» Problem requirements
Your task is to copy the lines of the data below from the line holding "You are a computer-use agent. Image" through the line holding "Instruction: Click the renicabrera1 username", inclusive, exactly and with nothing added.

» Data for processing
□ □ □
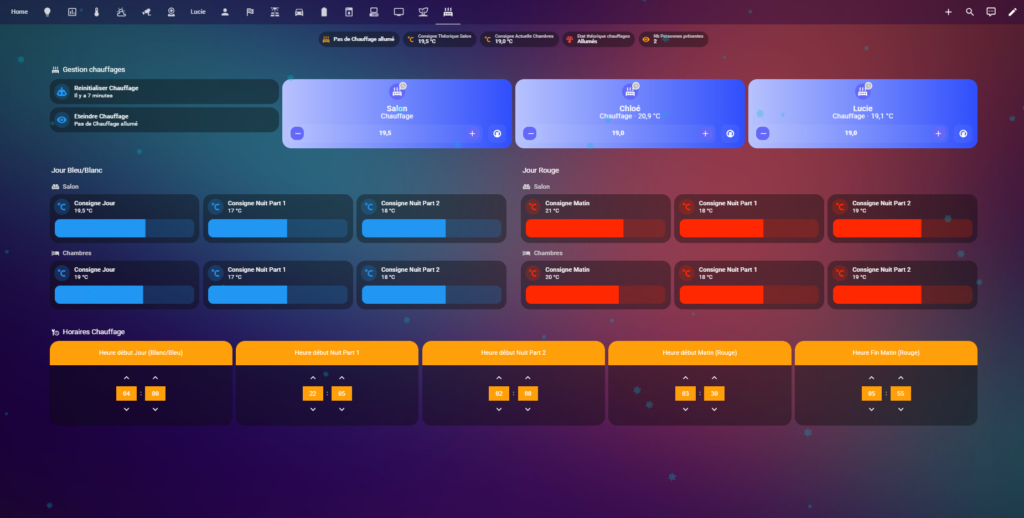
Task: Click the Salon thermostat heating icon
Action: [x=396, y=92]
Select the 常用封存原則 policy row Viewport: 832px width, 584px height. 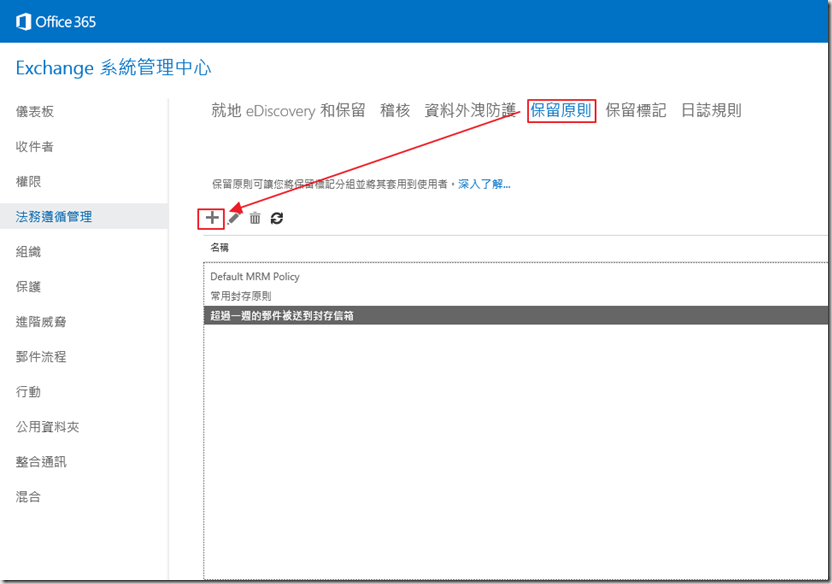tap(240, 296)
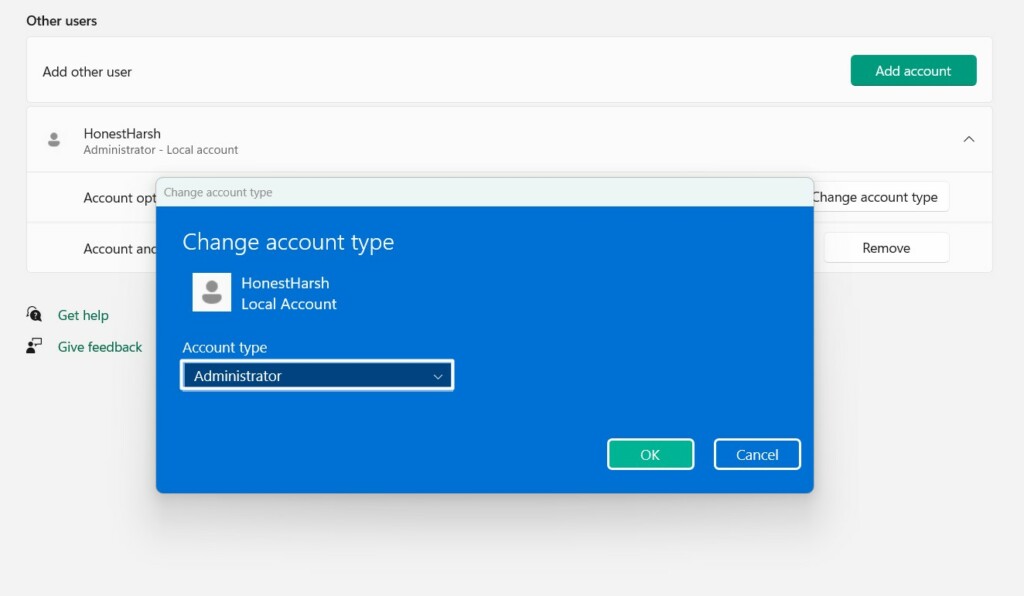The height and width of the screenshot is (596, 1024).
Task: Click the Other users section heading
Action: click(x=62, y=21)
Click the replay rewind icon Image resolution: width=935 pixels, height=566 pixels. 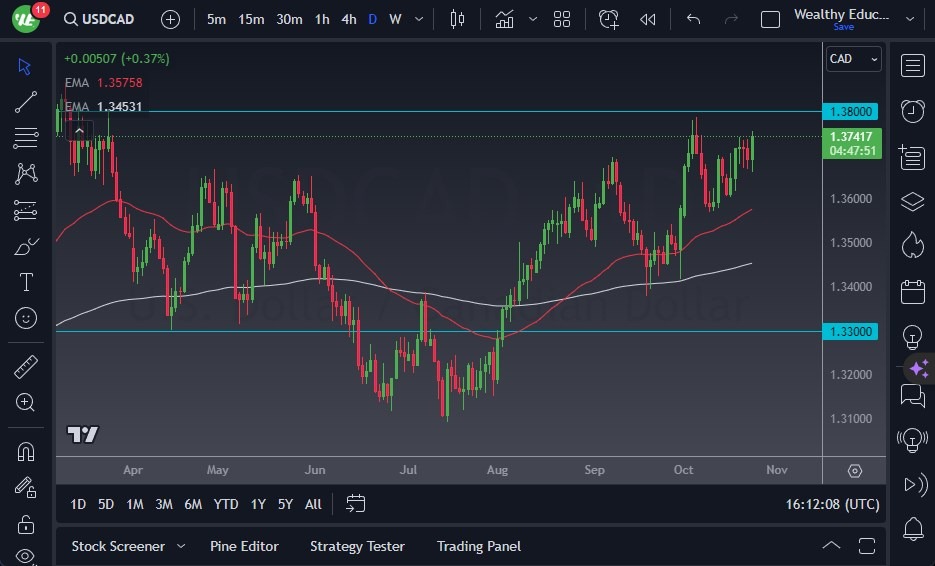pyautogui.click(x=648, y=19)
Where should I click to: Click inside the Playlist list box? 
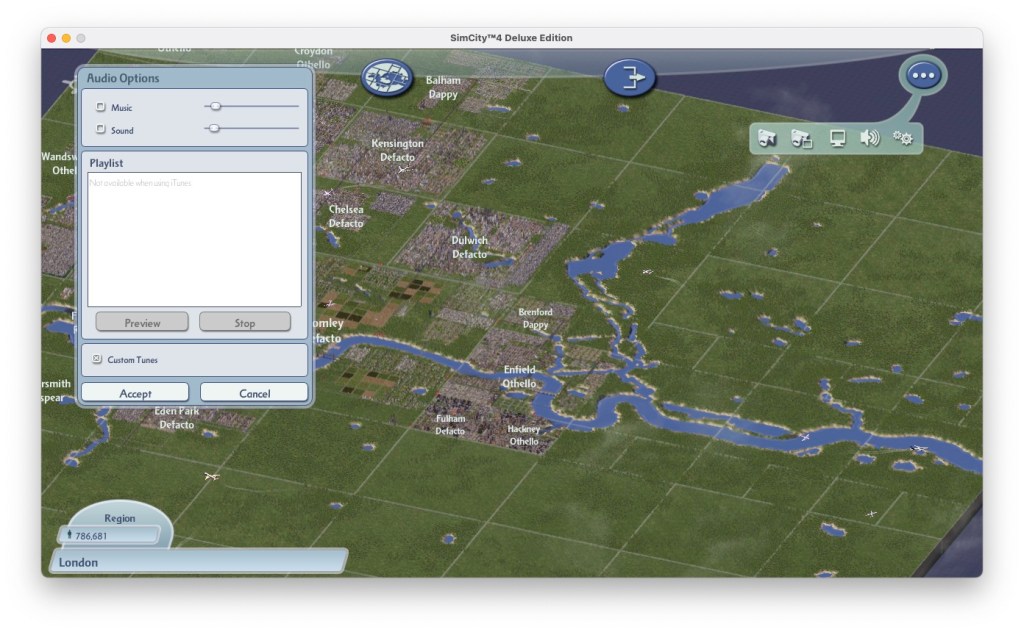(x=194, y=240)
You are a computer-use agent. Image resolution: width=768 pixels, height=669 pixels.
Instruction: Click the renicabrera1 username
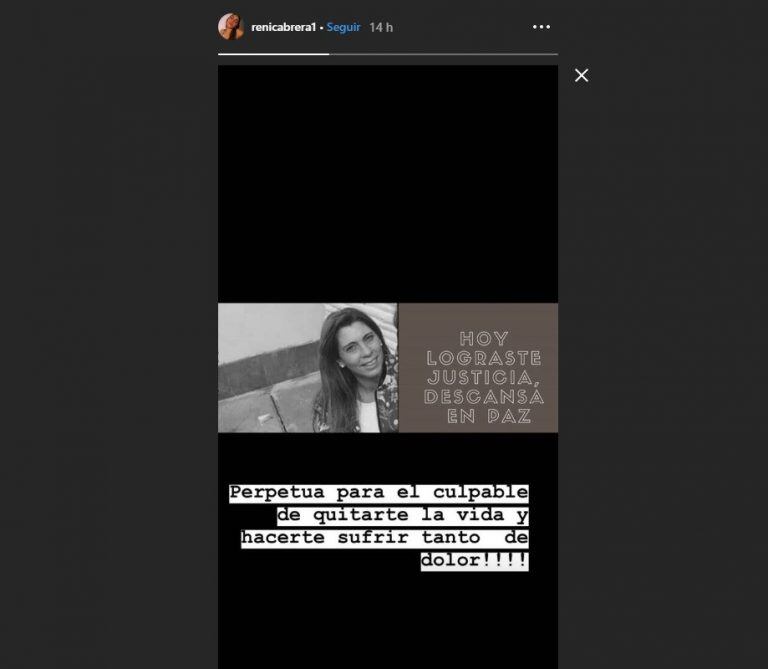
□ □ □
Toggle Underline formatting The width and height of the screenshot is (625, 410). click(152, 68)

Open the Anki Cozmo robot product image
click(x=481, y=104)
□ □ □
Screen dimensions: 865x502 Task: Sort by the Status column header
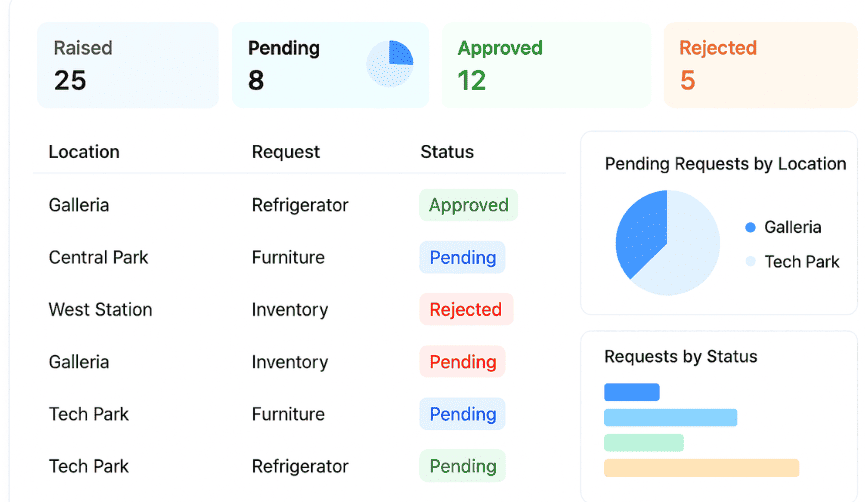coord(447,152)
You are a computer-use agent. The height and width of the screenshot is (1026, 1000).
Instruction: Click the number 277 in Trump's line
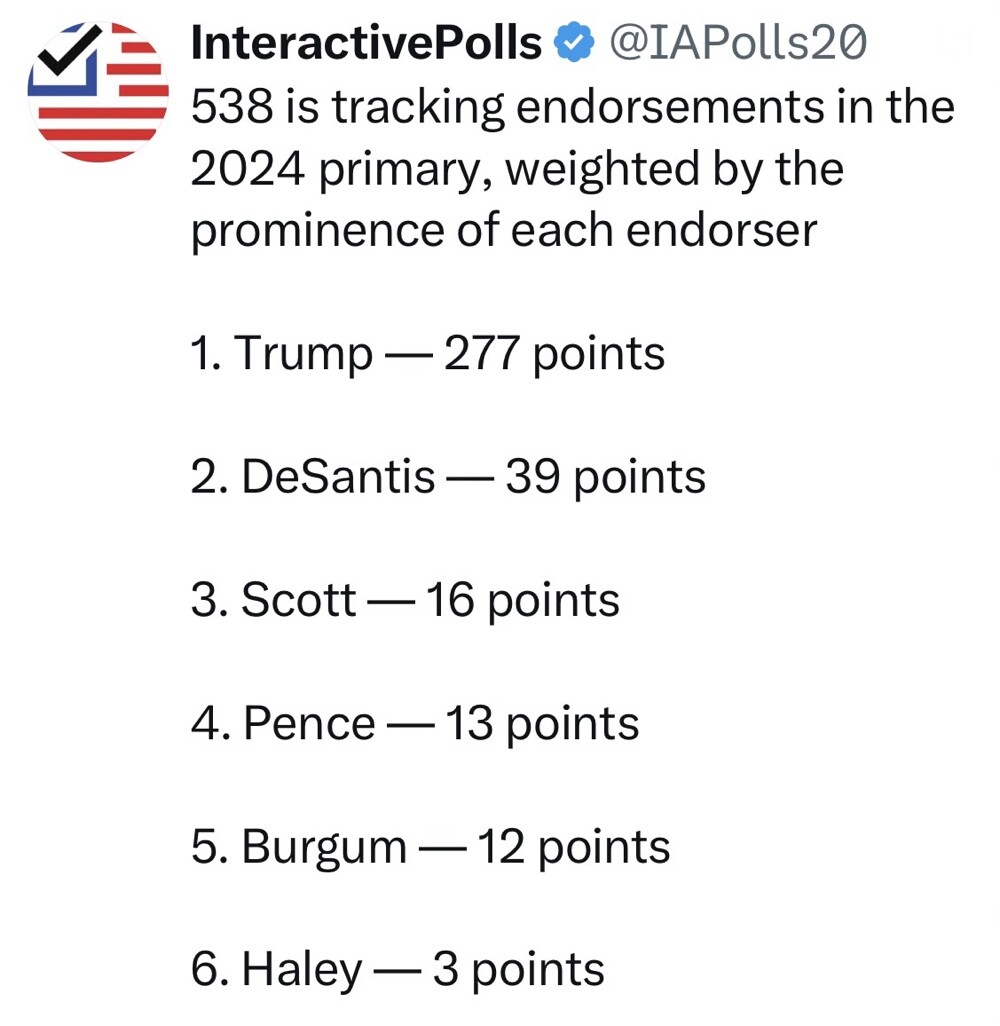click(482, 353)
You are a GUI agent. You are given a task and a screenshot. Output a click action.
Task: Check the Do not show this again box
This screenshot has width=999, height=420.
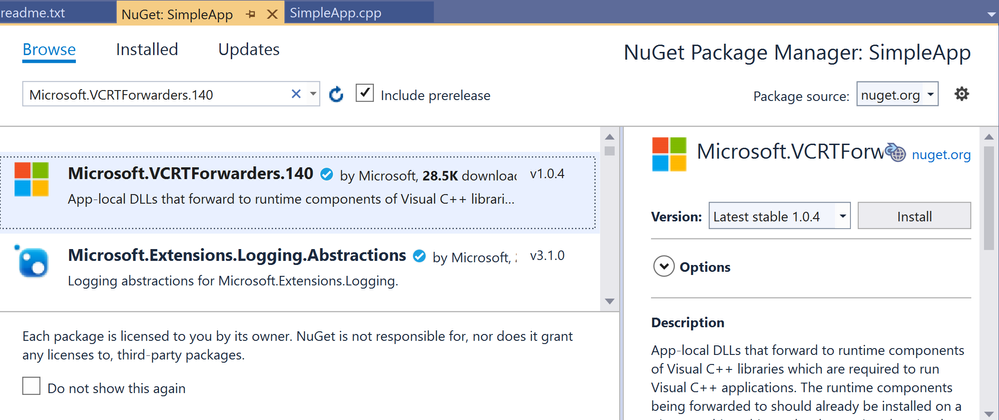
□ □ □
» Result for this task
You are a computer-use agent. Image resolution: width=768 pixels, height=669 pixels.
Instruction: Click the renicabrera1 username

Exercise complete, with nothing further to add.